> TASK PROMPT: Lay out every line of the material below as a numbered list, leaving out any blank lines.

> Entries on target coordinates:
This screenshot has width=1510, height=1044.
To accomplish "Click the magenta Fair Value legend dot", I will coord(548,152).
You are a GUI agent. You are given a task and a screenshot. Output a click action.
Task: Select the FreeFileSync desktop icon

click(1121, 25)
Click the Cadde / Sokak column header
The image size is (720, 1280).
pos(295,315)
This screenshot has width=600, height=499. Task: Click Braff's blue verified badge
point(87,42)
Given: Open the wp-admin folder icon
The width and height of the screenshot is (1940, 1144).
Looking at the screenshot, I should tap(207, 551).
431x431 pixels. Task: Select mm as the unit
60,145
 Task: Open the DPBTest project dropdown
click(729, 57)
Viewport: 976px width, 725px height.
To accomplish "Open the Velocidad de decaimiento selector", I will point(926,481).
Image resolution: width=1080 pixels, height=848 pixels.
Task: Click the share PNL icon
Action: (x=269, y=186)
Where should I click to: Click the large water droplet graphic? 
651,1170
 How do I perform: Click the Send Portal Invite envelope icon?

> SOLUTION:
1. This screenshot has width=1510, height=1044.
2. To accomplish "Click the magenta Fair Value legend dot", I will coord(548,152).
3. You are a GUI agent. You are given a task and a screenshot. Output a click action.
4. Task: Select the FreeFileSync desktop icon
5. click(1121, 25)
6. Click the Cadde / Sokak column header
7. The image size is (720, 1280).
8. pos(295,315)
9. This screenshot has width=600, height=499. Task: Click Braff's blue verified badge
10. point(87,42)
11. Given: Open the wp-admin folder icon
12. The width and height of the screenshot is (1940, 1144).
13. Looking at the screenshot, I should tap(207, 551).
14. 431x431 pixels. Task: Select mm as the unit
15. 60,145
16.  Task: Open the DPBTest project dropdown
17. click(729, 57)
18. Viewport: 976px width, 725px height.
19. To accomplish "Open the Velocidad de decaimiento selector", I will point(926,481).
20. Image resolution: width=1080 pixels, height=848 pixels.
21. Task: Click the share PNL icon
22. Action: (x=269, y=186)
23. Where should I click to: Click the large water droplet graphic? 
24. 651,1170
25.  How do I perform: Click the Send Portal Invite envelope icon?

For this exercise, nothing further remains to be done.